Law Schools Test New Model Pairing Pro Bono Work With AI Training
A partnership between Paladin, a pro bono management platform, and the Practising Law Institute is closing a long-standing gap in legal education by combining real casework with on-demand skills training. Since launching with 30 law schools in August 2025, students have signed up for thousands of pro bono cases through the integrated platform.
The model addresses a fundamental problem: law schools have traditionally separated classroom learning from practice experience. Students spent their first years in theory, then gained real-world experience only after graduation. That delay now poses a particular challenge as AI reshapes what junior lawyers actually do.
The theory-practice gap widens with AI
AI is already automating tasks that have formed the foundation of junior associate training - initial legal research, document review, memo drafting, and case law summarization. This means the skills students traditionally learned on the job are disappearing from entry-level work.
What remains are the skills AI cannot replicate: judgment, issue spotting in ambiguous situations, client communication, and ethical decision-making. Law schools need to develop these human skills deliberately and earlier in students' careers.
The future lawyer will be a strategic advisor and creative problem solver. Those roles require cultivation through experience, not classroom instruction alone.
How the partnership works
The platform centralizes what students previously pieced together manually - hunting through spreadsheets, clinic listings, and externship postings. When a first-year student logs in, they can access skills-based training on specific topics before taking on actual cases.

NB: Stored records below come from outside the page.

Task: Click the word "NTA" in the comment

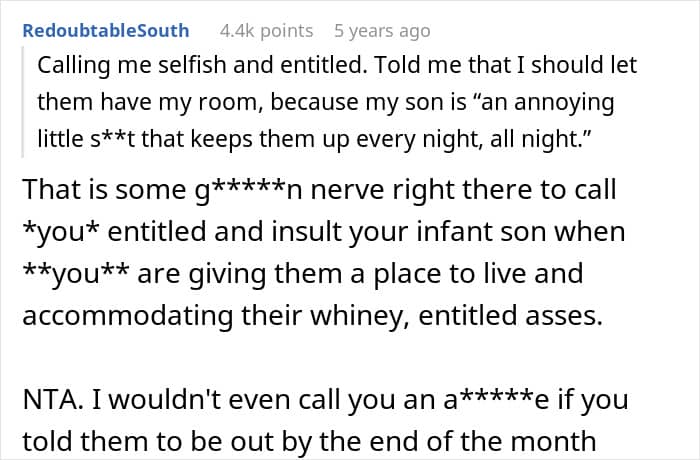Action: [46, 399]
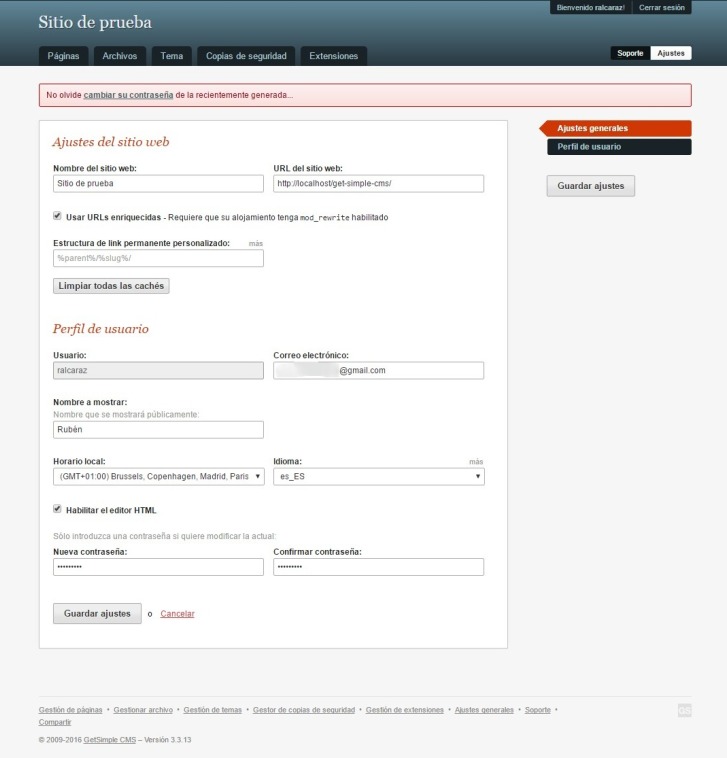727x758 pixels.
Task: Switch to the Copias de seguridad tab
Action: (x=246, y=56)
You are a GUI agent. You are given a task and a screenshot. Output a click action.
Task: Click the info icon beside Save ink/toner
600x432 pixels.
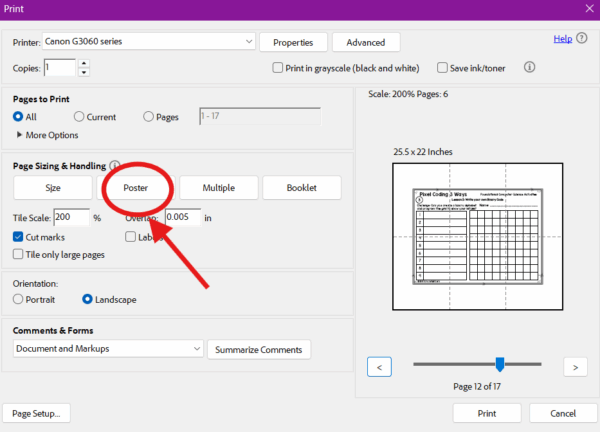point(530,68)
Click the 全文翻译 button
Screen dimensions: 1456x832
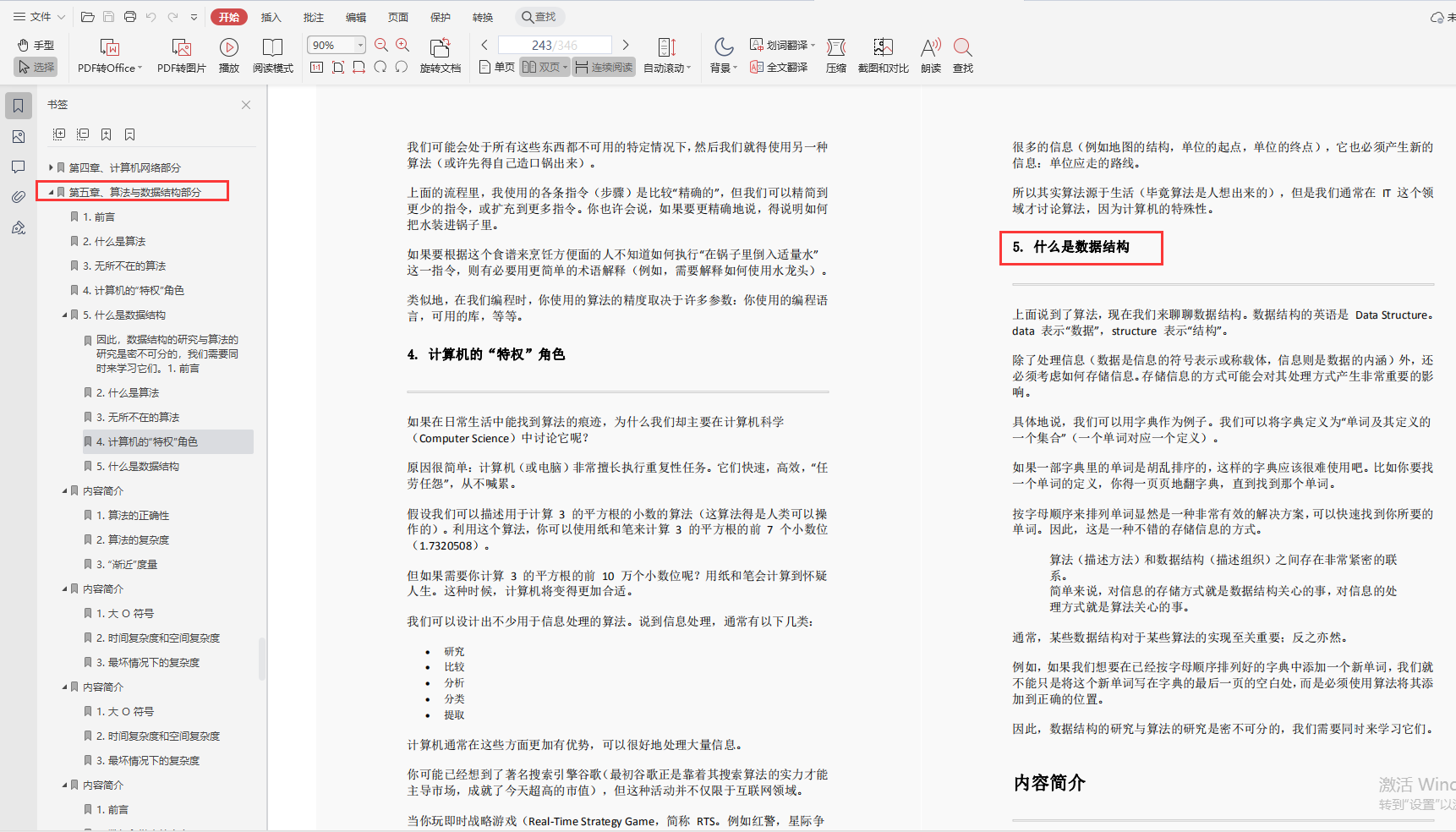[x=779, y=68]
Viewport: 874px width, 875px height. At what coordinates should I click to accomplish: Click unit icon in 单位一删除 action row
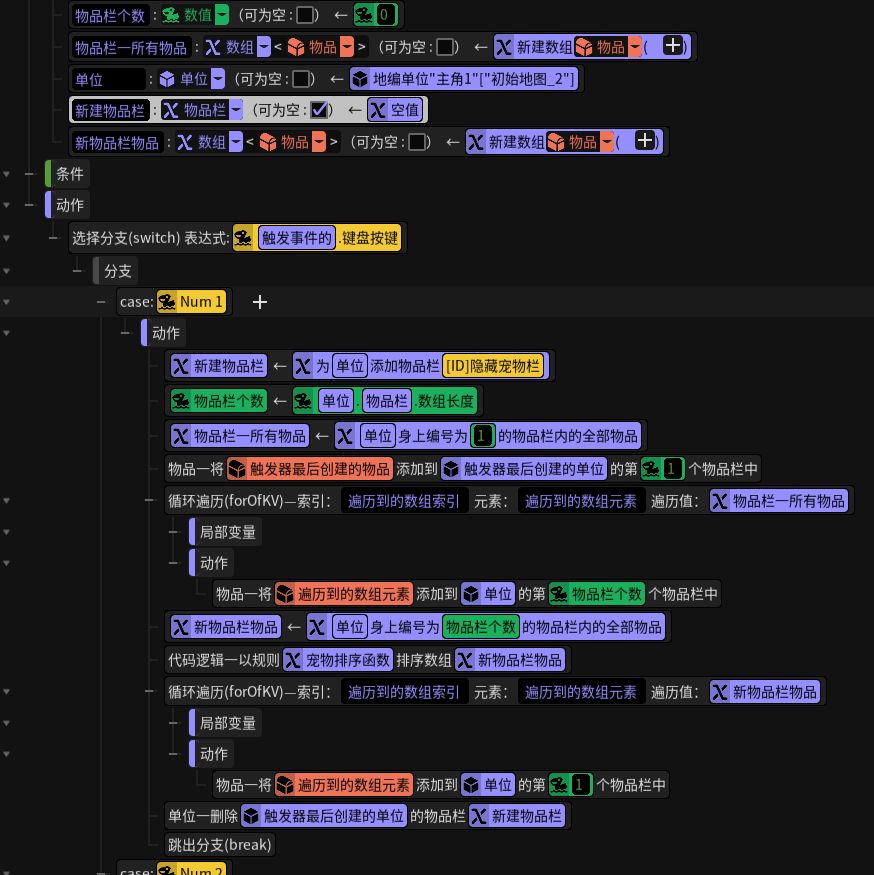tap(251, 816)
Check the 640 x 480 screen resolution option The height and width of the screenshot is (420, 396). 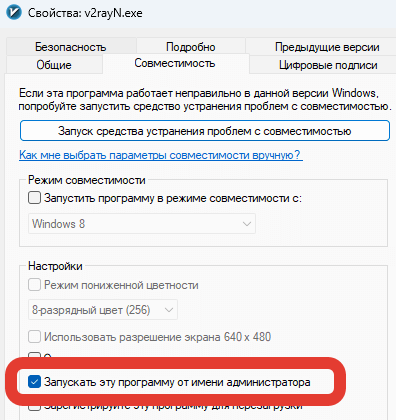tap(34, 337)
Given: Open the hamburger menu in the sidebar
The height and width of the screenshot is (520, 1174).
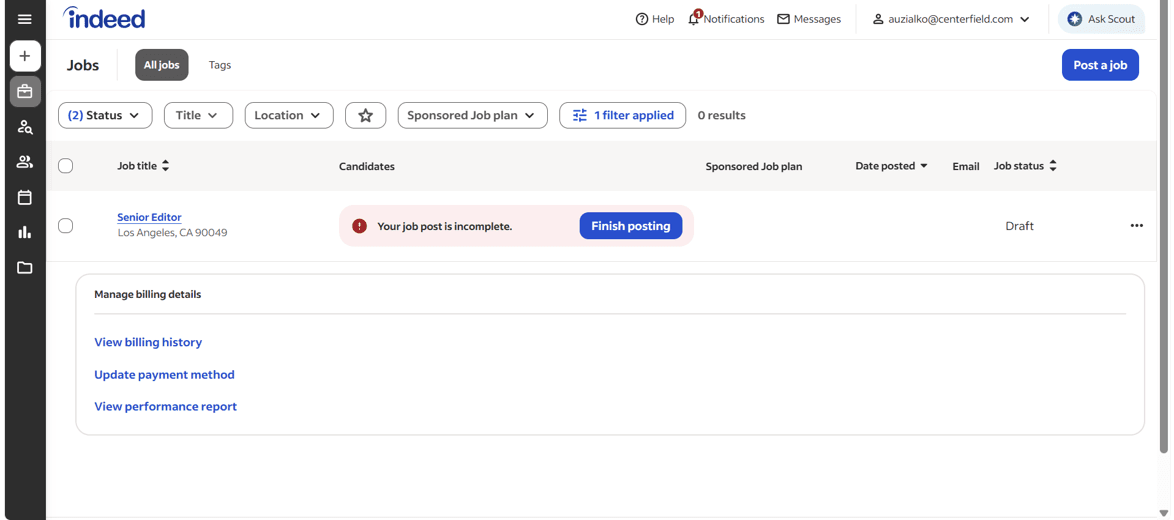Looking at the screenshot, I should click(25, 19).
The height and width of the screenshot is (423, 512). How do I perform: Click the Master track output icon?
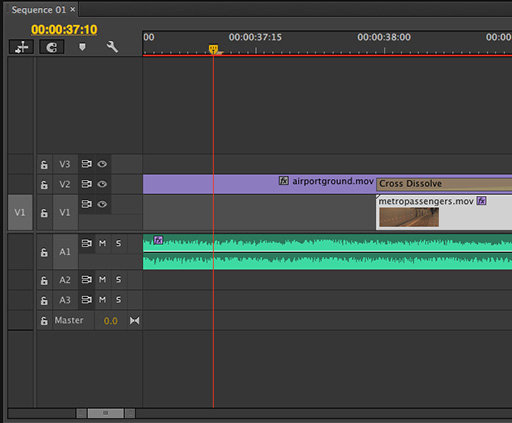(134, 321)
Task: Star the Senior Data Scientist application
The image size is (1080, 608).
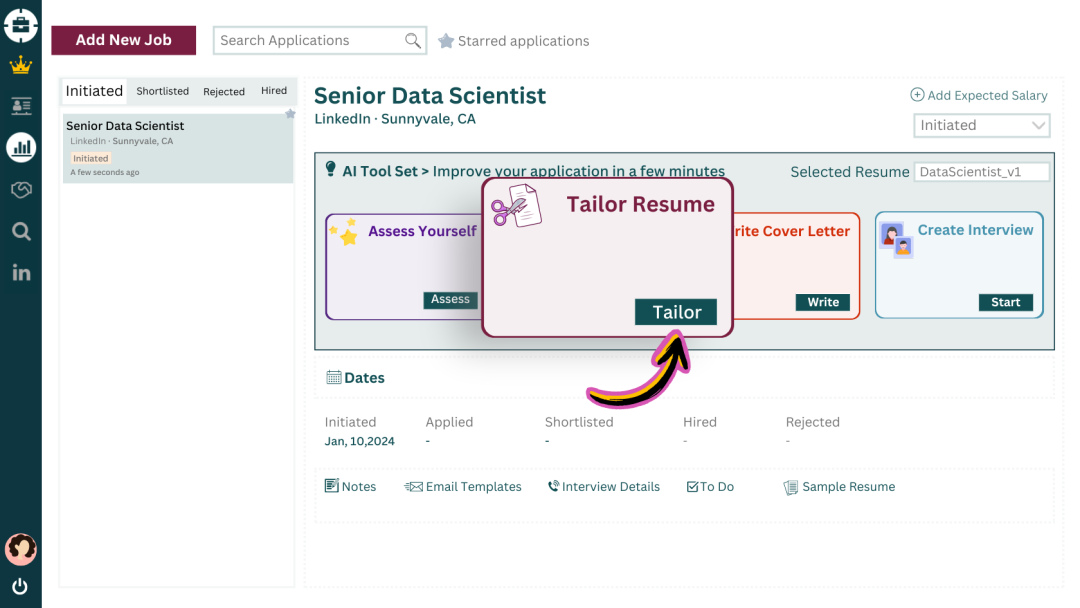Action: 290,114
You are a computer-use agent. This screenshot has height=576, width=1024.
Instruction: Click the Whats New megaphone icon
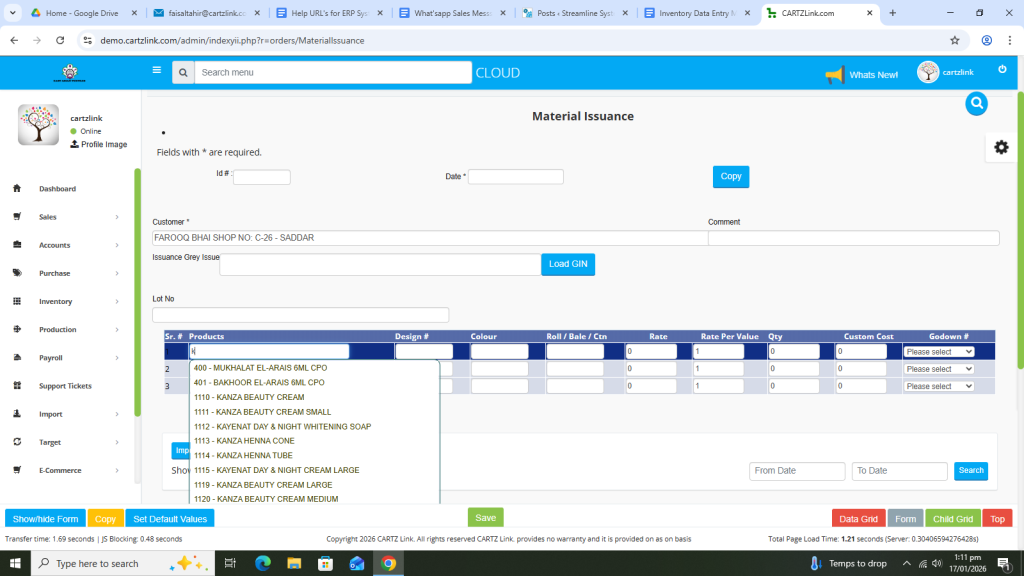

For example, a student can complete a program on client interviewing before sitting across from a pro bono client. This structure benefits the student, the law school, and the client receiving legal help.
The integration compresses the learning cycle. A student can learn a concept, build confidence through targeted training, and apply it in a real-world setting within a short timeframe.
Pro bono as a supervised AI training ground
Pro bono work creates an ideal environment for learning to use AI responsibly. Students work under attorney supervision, which means they operate in a structured setting where they can apply AI tools, get feedback, and iterate. This "humans-in-the-loop" model prevents students from using AI tools unsupervised on real client matters.
The result is lawyers who develop AI fluency early and maintain it throughout their careers. They learn to question, verify, and authenticate - the core work of lawyers overseeing AI-assisted tasks.
The choice facing law schools
Law school leaders face a straightforward decision: evolve legal education by design or by default. Students, employers, CLE providers, and clients already know the legal profession has changed.
The pace of change is accelerating. Students need preparation not just for the law today, but for practice in the future. Integrating pro bono platforms with AI-specific training aligns legal education with the reality of modern legal work.
The best preparation remains unchanged: real clients, real cases, real responsibility, with room to grow. The partnership simply delivers that model with the skills training students now need.